The Kyoto Accord is a treaty that ensures that state parties have to reduce their greenhouse gas emissions with currently 192 parties committed to this treaty. This topic is controversial because many different countries are fighting against each other because not every country believes it exists, or they simply do not care. The main goal of the United Nations Framework Convention on Climate Change is the “stabilization of greenhouse gas concentrations in the atmosphere at a level that would stop dangerous anthropogenic interference with the climate system.” (2005).With the Kyoto Accord still carried out to this day, the world is hoping to see more progress with the reduction of greenhouse gas emissions. This has affected Canada because they took part in a worldwide commitment, but in 2011 Canada pulled out of the accord. “Kyoto for Canada is in the past.
As such, we are invoking our legal right to formally withdraw,” stated by the environment minister, Peter Kent. (2011). He also expressed that this withdrawal will save $14 billion in penalties. Based on the economic situation, Canada was essentially forced to withdraw. This topic is a social event as it requires the world to come together to protect our planet, and there are many people involved. Including many celebrities, such as Leonardo DiCaprio and Pharrell Williams. This topic is very important to Canadian history because it reflects all Canadians. The way this topic is portrayed to society is a major thing, and society and the government need to really focus on the best thing to do, which is reduce greenhouse gas emissions.
This does not even just affect Canada, it affects the world. Focusing on something as significant as this really shows how much people actually care about their planet. As Leonardo DiCaprio stated, “You are the last best hope of Earth. We ask you to protect it or we, and all living things we cherish, are history.” (Before the Flood, 2016).

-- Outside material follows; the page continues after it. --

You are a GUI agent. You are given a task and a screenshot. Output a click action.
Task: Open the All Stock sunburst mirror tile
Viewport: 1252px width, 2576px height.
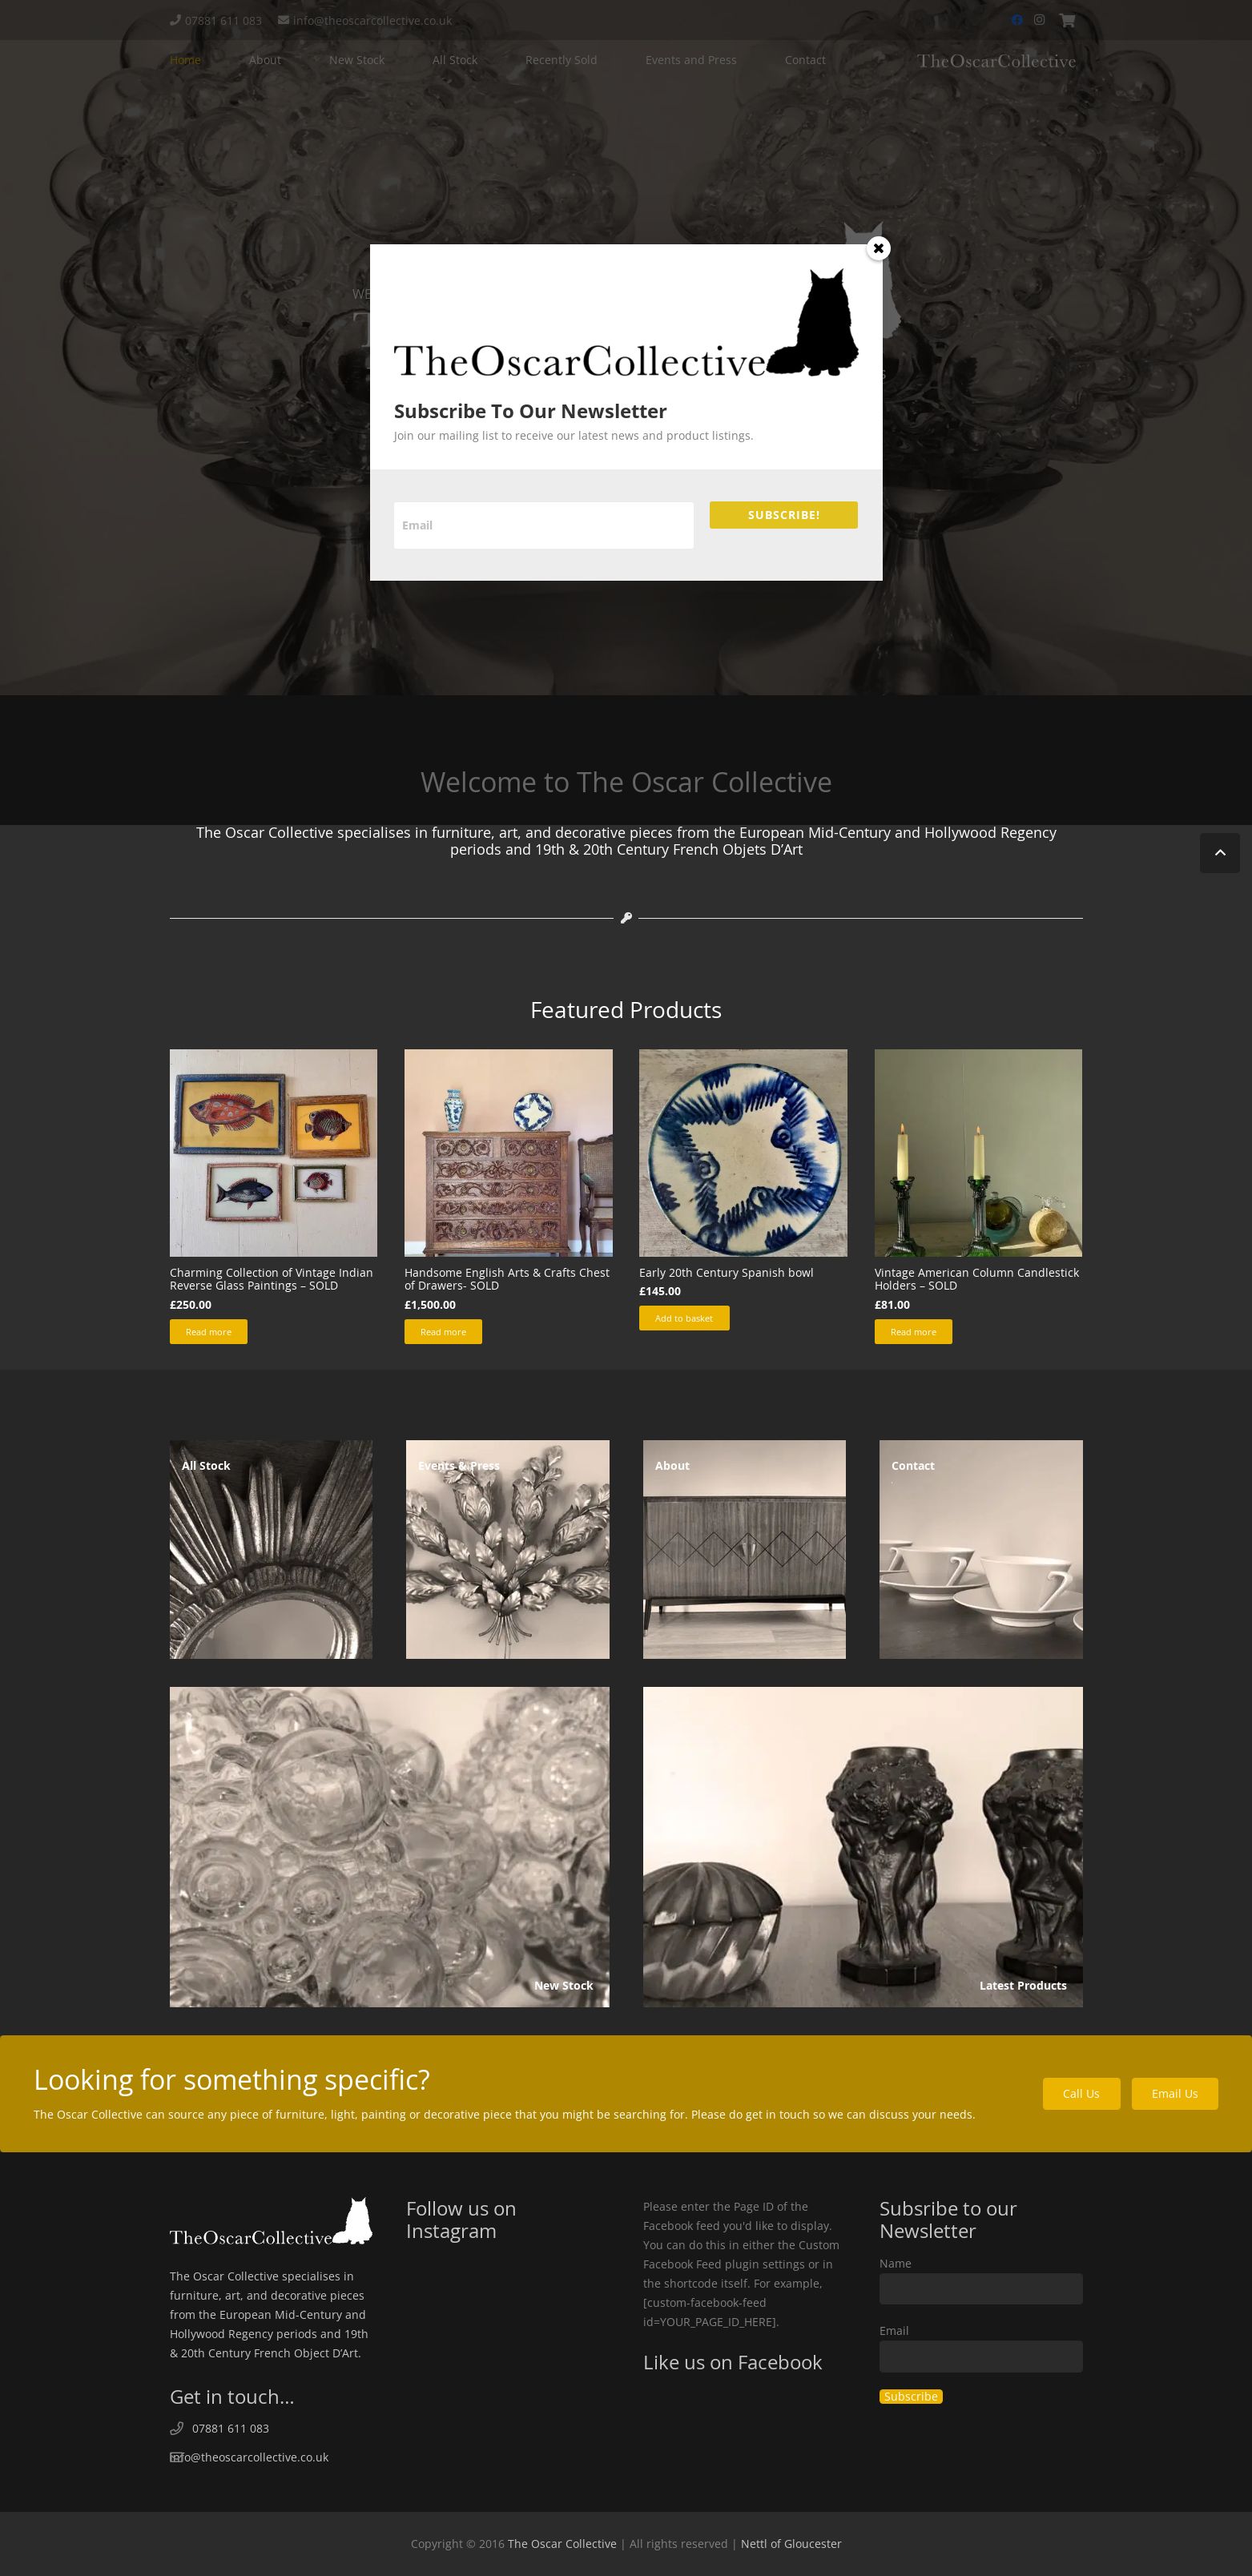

In conclusion, the smallest of events within our country have allowed and pushed forward positive movements and cemented our reputation as Canadians and what we stand for and represent as a whole. Through progressive steps in women’s rights in the persons case of 1929, that allowed for continuous discussions about women’s involvement and positions in society by allowing women a chance to represent themselves in senate. Following to Camp X in 1941, were Canada used its land as a pivotal holding ground for secret training to eliminate the Hitler/Nazi. Finally to the Kyoto Accord, which united nations together for a common goal of sustaining a livable planet in the future as it relies on human intervention to push back the effects its creating on the environment. As we move forward creating our own history, it is crucial that we reflect back on the events in our country that have allowed us to walk free surrounded by beauty, diversity and hope. In regards to what Leonardo DiCaprio said, all the living things that are cherished will be in history. If everything that is cherished and needed becomes history, there will be no future, or no way to create more history. All will be nothing.